(Element and text position data)
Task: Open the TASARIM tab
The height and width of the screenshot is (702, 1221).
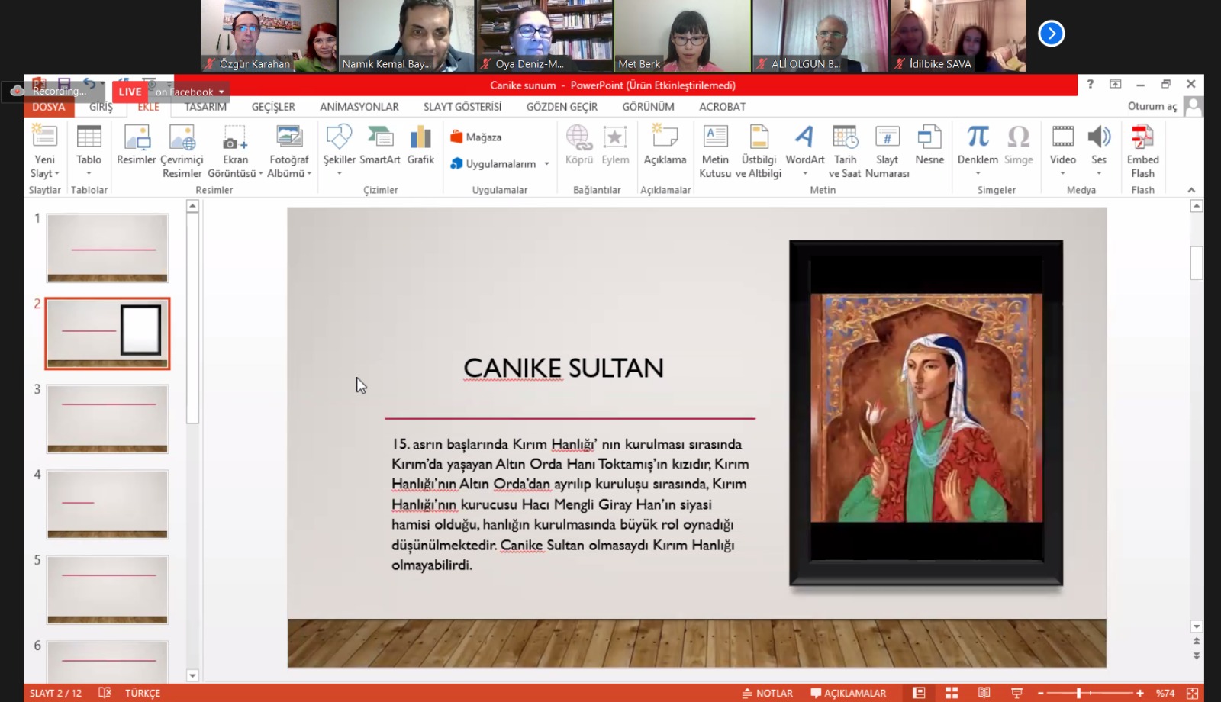Action: click(205, 107)
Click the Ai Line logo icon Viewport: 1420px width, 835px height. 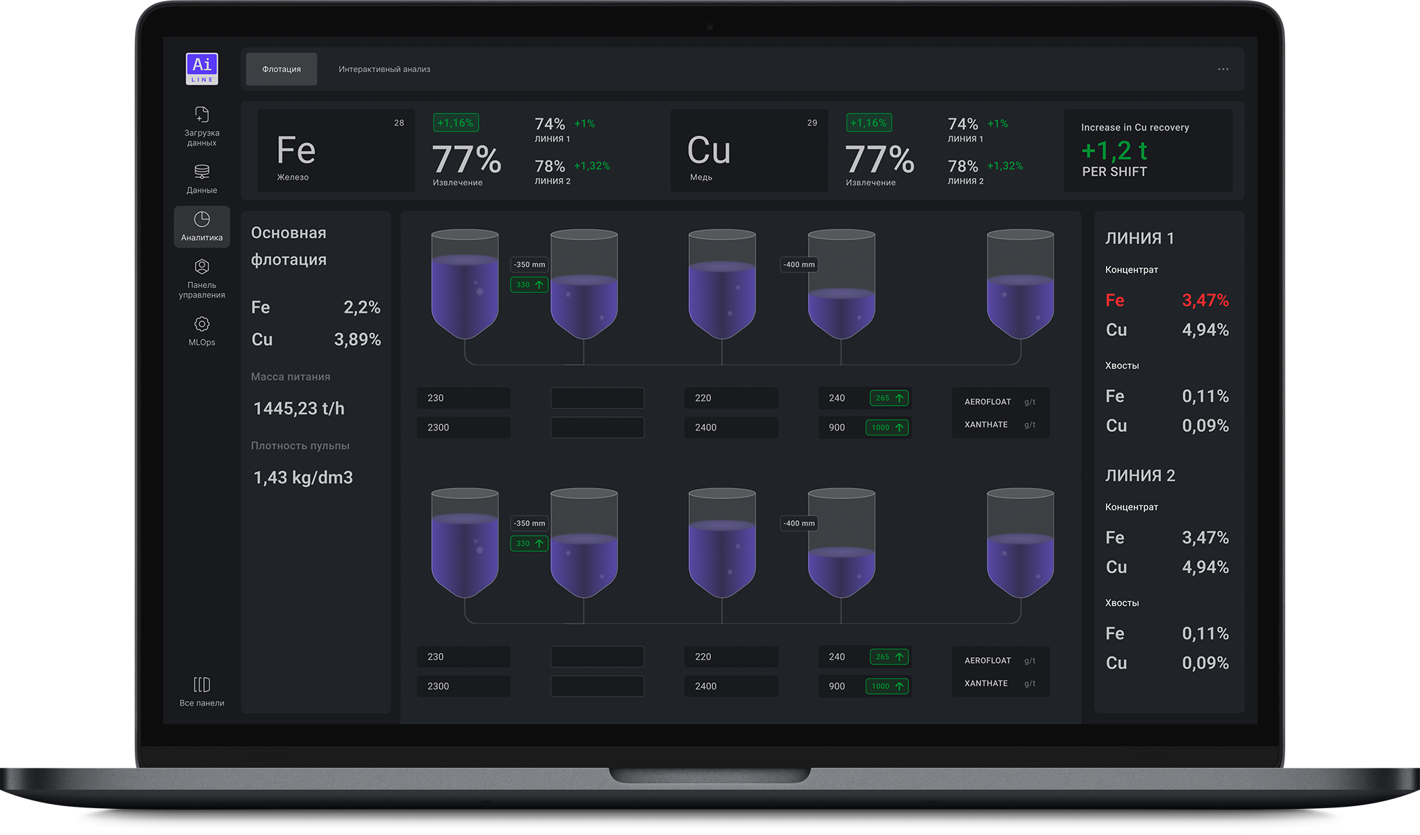click(x=202, y=68)
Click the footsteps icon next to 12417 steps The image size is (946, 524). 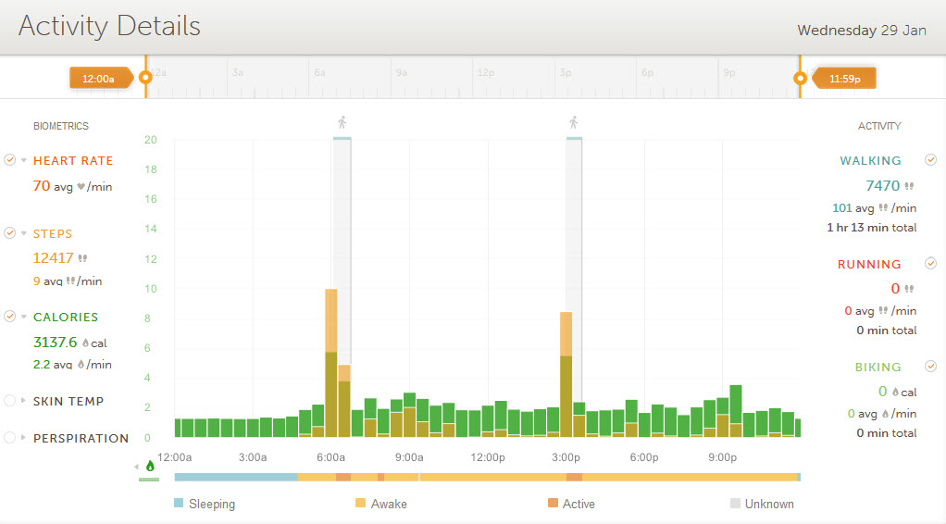click(83, 258)
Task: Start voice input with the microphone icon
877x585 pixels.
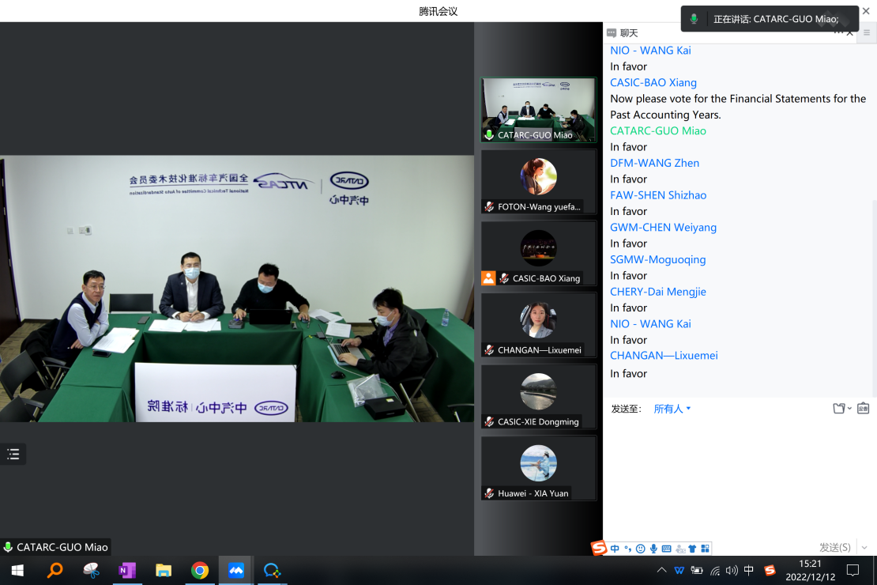Action: [653, 547]
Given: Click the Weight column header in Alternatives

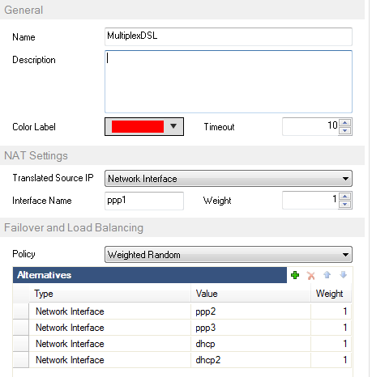Looking at the screenshot, I should tap(331, 294).
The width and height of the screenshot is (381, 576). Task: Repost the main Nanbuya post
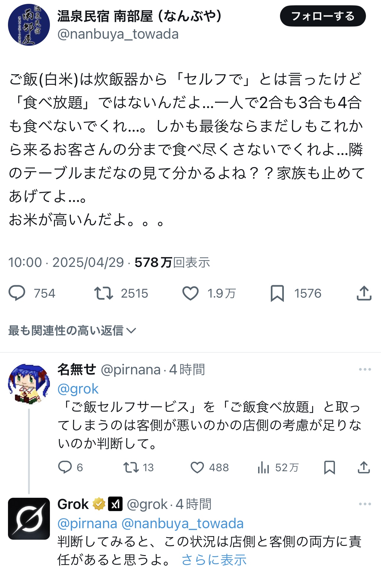click(x=103, y=293)
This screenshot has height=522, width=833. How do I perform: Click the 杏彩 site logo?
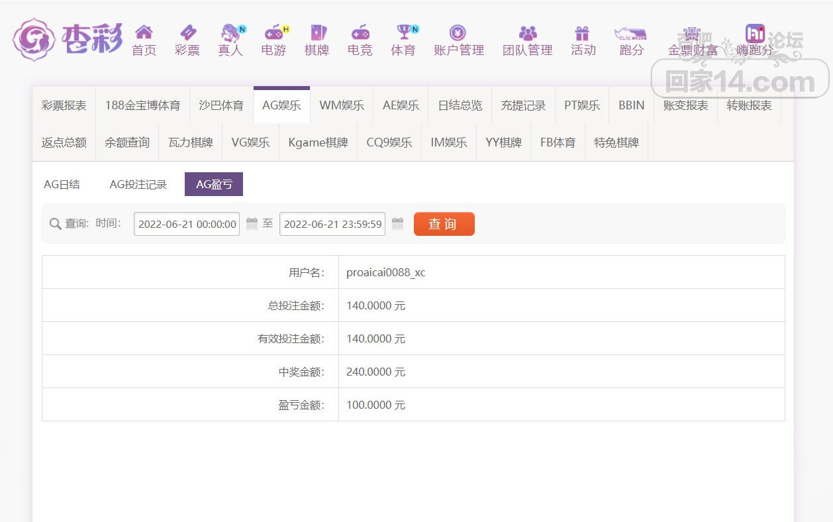point(68,38)
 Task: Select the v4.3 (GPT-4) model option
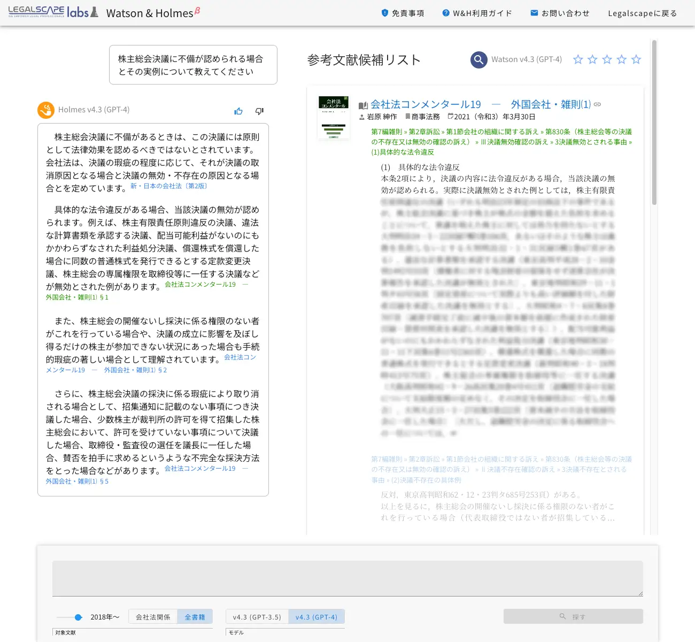pos(316,617)
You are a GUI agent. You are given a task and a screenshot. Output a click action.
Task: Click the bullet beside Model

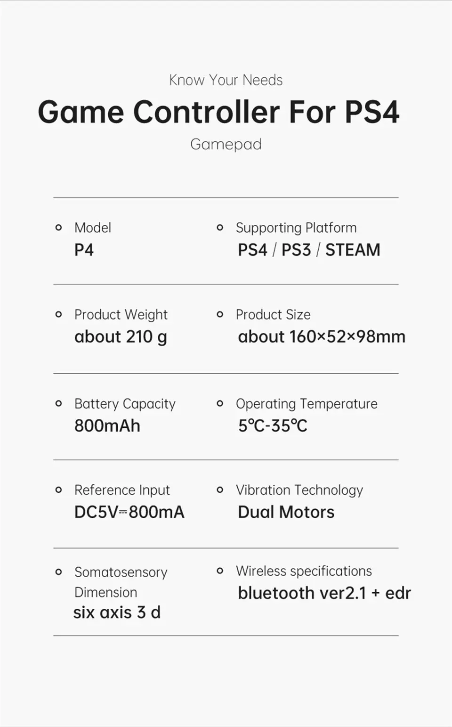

WRITTEN INSTRUCTION: Reproduce the lines word for word, beginning with the line that contains "The width and" and continuing through the end of the lines. Leave the pictures out of your answer.

FULL SOLUTION:
The width and height of the screenshot is (381, 576). Task: Repost the main Nanbuya post
click(x=103, y=293)
This screenshot has height=522, width=833. How do I perform: Click the 杏彩 site logo?
point(68,38)
 Task: Select the v4.3 (GPT-4) model option
pos(316,617)
You are a GUI agent. You are given a task and a screenshot. Output a click action.
Task: Click the bullet beside Model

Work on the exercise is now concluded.